Keegan shifted and I opened my eyes, blinded once more by the sun. "Mmm. Good question. He transitioned really well, actually. Made lots of friends, talked to the right people, went to the right places, parties...he's got a knack for climbing the social ladder, doesn't he?"
"He was like that at home, too," I answered, feeling just the littlest smidgen of bitterness wash over me. Of course he'd had it easy. Why had I bothered asking? He was the butterfly, the bright, flamboyantly attractive one that people couldn't help but like. He'd probably never seen a problem he couldn't solve with a smile and a laugh and the proper touch in his life.
Damn it, Brendan.
"But you know.." Keegan went on, one corner of his mouth turning down (how in the hell he did that, I don't know), "he was a little shut-up at home. He would come home, do his homework, only talk when Mom wanted to talk or when he was trying to get Shea to leave him alone--then he'd just sit up in his room and stare outside or something. He did a lot of staring, the first week. But you'd never know it if you just saw him at school, it was weird; like seeing two different people with the same body. So I guess it wasn't all sunshine and daisies for Brenny-boy--you'll get over it soon, too, Spence."
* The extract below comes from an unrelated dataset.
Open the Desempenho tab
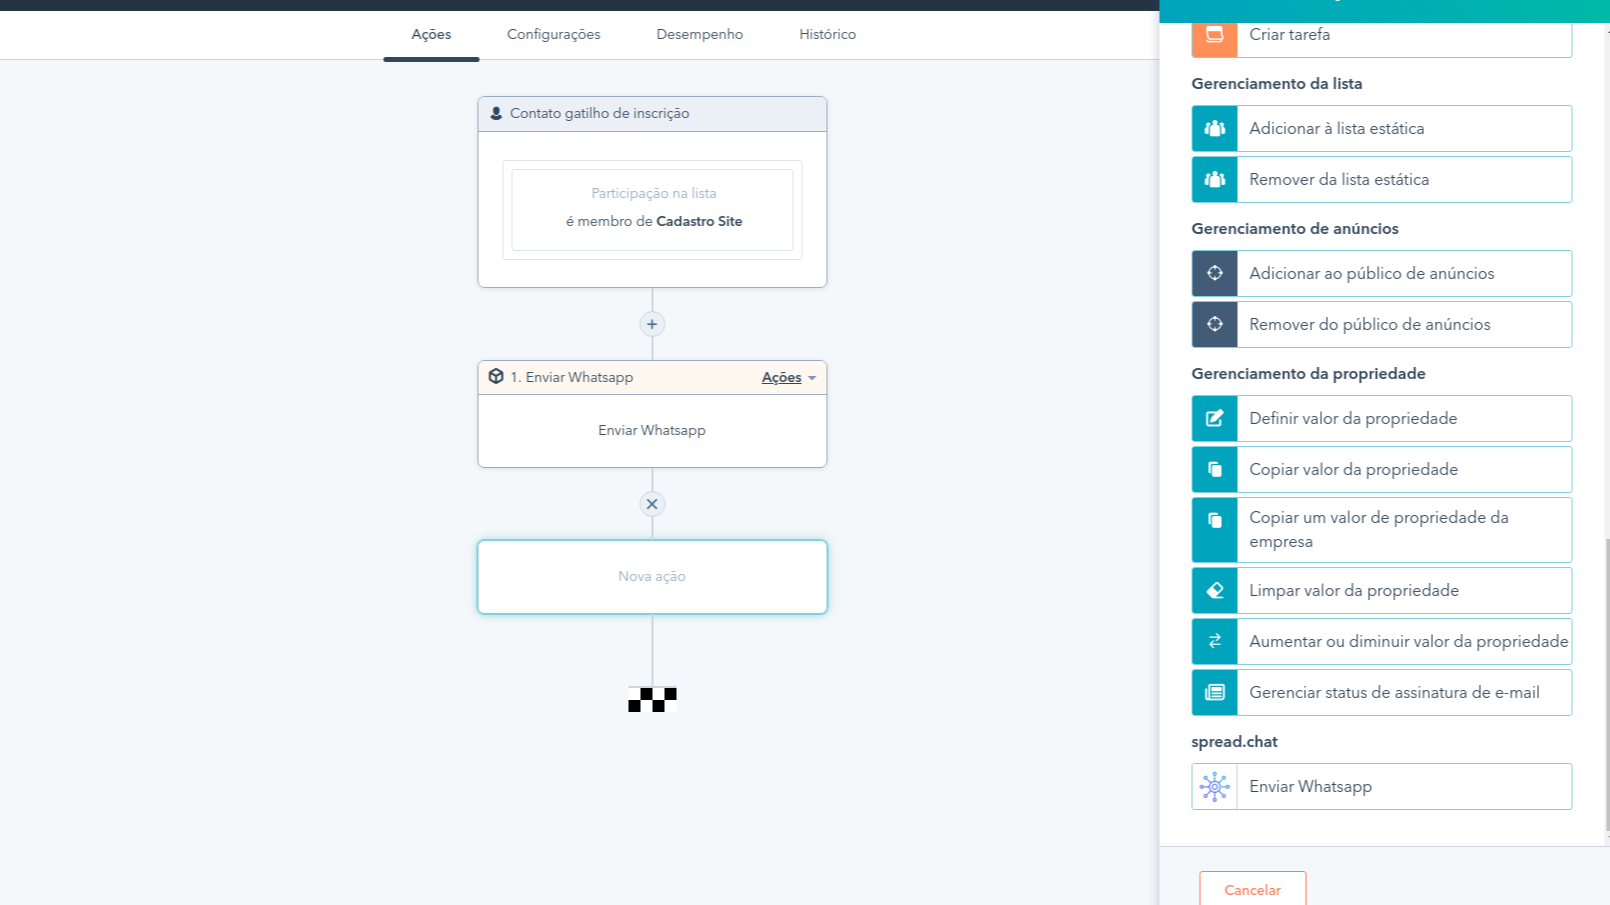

I opened my mouth instinctively to argue that no, I hadn't been worried, I was doing just fine, and why would he think that, and Keegan gave me this look like he'd already known I was going to say that and I shut my mouth instead. Was I that easy to read?
"Calm down, Spence," Keegan laughed, shaking his head. "Your face is like an open book to me--but then again, I've always been stunning at reading people. Not gonna lie."
"I guess that's...okay," I said, and frowned just the slightest bit. But if there was one person here who I wouldn't mind reading me, at this point I'd have to say it was Keegan. Something about him was inherently trustworthy, and I didn't meet many people like that. "I just don't like the idea of people knowing exactly what I'm thinking, you know?"
"I get that," he replied, nodding, and slid off the car. I turned my head to watch him and, out of the corner of my eye, I saw Brendan exit the building. He spotted us but God only knew if he knew I was looking at him--even with the glasses, his eyesight wasn't so sharp--and damn, he looked...
Disheveled, harried, mussed..not very Brendan-like at all.
He ran a hand through his hair, stopped a moment to gaze at the sidewalk, and he didn't look as composed as he usually did. It didn't worry me, really--not at all, nope--okay, maybe just a tiny bit, but it wasn't worry or concern, it was...just a sense of something being weird. But he was Brendan, he'd take care if it. He took care of everything that troubled him eventually, he always did. So I shouldn't worry. I wouldn't worry.
What I needed to worry about was this damn party.
Brendan took the wheelchair ramp, avoiding the stairs, and started weaving through the rows of cars. At times I would lose sight of him behind a large car--or even a small SUV, honestly--but I caught his eyes when he was some twenty yards out and he disappeared behind another car. When he came back into view it was like I'd never even seen him like that on the steps; his hair was perfectly in place, maybe perfectly windswept, eyes calm, face calm, everything calm and in control.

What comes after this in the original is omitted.